- Born: Ernestine Hester Maude Bowes-Lyon 19 December 1891 Glamis Castle, Scotland
- Died: 6 January 1981 (aged 89) Navarrenx, France
- Title: Baroness de Longueuil
- Spouse: Ronald Charles Grant, 10th Baron de Longueuil
- Children: Raoul Grant Raymond Grant, 11th Baron de Longueuil
- Parent(s): Hon. Ernest Bowes-Lyon Isobel Hester Drummond

= Ernestine Bowes-Lyon =

Ernestine Hester Maude Bowes-Lyon, Baroness de Longueuil (19 December 1891 – 6 January 1981) was born at Glamis Castle in Scotland, one of five children; her father Ernest Bowes-Lyon (son of the 13th Earl of Strathmore) died eight days after her birth, two days after Christmas, in a riding accident. He was a diplomat serving as a consul in Belgrade. Her mother was a Drummond, of the family of Drummonds Bank.

==Early life==
Ernestine was born on 19 December 1891 as the youngest daughter of Ernest Bowes-Lyon (1858–1891) and his wife, Isobel Hester Drummond (1860–1945). She grew up at Glamis Castle along with her younger cousin Elizabeth Bowes-Lyon, the future Queen Elizabeth the Queen Mother, and learnt to drive a coach and four down Glamis drive. During her early years she met and learned from poets, writers, philosophers, and other intelligentsia. Writer P. G. Wodehouse, in particular, remained a friend and correspondent until his death; one of his last letters written was to her. Wodehouse dedicated his book The Pothunters to Ernestine Bowes-Lyon.

==Marriages==
In 1910, she married Francis Winstone Scott (1882–1948), and had two sons. They were divorced in 1918. Her second marriage was to Ronald Grant de Longueuil, 10th Baron de Longueuil (13 March 1888 – 12 July 1959), whom she first met at the Christmas Ball of the Tate family, (Tate Gallery) in December 1913. Their elopement was the cause of some scandal. She accompanied him to the Western Front, where she worked as a nursing assistant. They were reunited after the declaration of the Armistice. He, war-weary and uncertain of his future, asked her to return to her family. In protest at this, she shot herself in the chest with a revolver, but survived with the bullet lodged by her heart. In hospital she informed him that she was pregnant. Ronald and Ernestine moved to the chateau of Sus, near Navarrenx in the south west of France. Raoul Charles was born in 1919, and Raymond de Longueuil in 1921. Raoul became a naval aviator, and was killed over the North Sea in 1942 in pursuit of the Nazi Tirpitz Battleship. Raymond, the second born, inherited the title Baron de Longueuil.

==Later life and death==
She enjoyed outdoor life as well as high society, knew her flowers and the stars, and sketched and painted in watercolour; in 1970 she had her own exhibition in France and was reviewed in a number of local papers. She told stories to her grandson Michael Grant about Glamis Castle being haunted and her experiences there.

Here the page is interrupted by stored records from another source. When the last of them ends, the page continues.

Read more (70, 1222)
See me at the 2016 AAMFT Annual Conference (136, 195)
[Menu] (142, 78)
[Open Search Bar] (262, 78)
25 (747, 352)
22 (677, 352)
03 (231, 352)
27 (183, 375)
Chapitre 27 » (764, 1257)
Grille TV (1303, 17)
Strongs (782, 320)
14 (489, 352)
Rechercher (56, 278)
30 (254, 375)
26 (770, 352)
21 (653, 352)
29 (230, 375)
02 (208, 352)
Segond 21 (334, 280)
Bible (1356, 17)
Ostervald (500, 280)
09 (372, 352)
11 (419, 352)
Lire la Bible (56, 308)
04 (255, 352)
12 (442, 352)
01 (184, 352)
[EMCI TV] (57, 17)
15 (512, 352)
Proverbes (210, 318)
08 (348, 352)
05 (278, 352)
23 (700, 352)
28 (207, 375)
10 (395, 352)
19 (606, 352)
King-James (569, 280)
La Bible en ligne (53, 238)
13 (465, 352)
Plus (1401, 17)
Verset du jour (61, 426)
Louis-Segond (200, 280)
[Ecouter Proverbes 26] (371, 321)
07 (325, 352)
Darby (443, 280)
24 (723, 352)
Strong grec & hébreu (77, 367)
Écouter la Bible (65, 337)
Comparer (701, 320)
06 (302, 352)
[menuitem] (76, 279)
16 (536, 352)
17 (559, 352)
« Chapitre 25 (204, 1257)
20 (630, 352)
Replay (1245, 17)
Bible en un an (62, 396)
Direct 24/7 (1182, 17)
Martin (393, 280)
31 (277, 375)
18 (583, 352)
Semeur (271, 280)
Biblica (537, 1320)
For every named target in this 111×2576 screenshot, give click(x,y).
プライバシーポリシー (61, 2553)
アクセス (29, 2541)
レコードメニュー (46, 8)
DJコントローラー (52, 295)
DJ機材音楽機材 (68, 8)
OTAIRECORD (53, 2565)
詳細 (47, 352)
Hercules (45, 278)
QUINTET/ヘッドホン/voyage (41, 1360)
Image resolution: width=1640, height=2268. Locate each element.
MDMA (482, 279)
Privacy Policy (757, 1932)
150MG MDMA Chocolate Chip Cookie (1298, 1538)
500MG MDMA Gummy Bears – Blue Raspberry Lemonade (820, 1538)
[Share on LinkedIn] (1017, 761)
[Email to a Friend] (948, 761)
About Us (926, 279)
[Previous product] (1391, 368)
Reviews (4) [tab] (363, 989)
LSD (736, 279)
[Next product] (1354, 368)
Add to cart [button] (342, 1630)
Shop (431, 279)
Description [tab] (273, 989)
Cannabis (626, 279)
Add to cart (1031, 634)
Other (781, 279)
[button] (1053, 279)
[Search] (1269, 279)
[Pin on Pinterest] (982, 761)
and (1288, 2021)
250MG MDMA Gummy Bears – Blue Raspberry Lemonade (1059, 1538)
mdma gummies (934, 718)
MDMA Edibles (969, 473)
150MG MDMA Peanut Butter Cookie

She led quite a social life between Navarrenx and Pau, and with her husband travelled widely in Europe, especially Switzerland. She drove up until she was 85; usually a big Citroen DS classic. She had her hip replaced in 1976 and was swimming in the river six months later. In fact, she had been swimming in the local river up to six months before she died. The bullet lodged in her heart remained there for over 60 years until her death at age 89 at Navarrenx. She was survived by her sister, Marjorie Effie Winter (1889–1981).

Her great-granddaughter is the actress and adventurer Rachel Grant de Longueuil, best known for her role as Bond girl Peaceful in the James Bond film Die Another Day.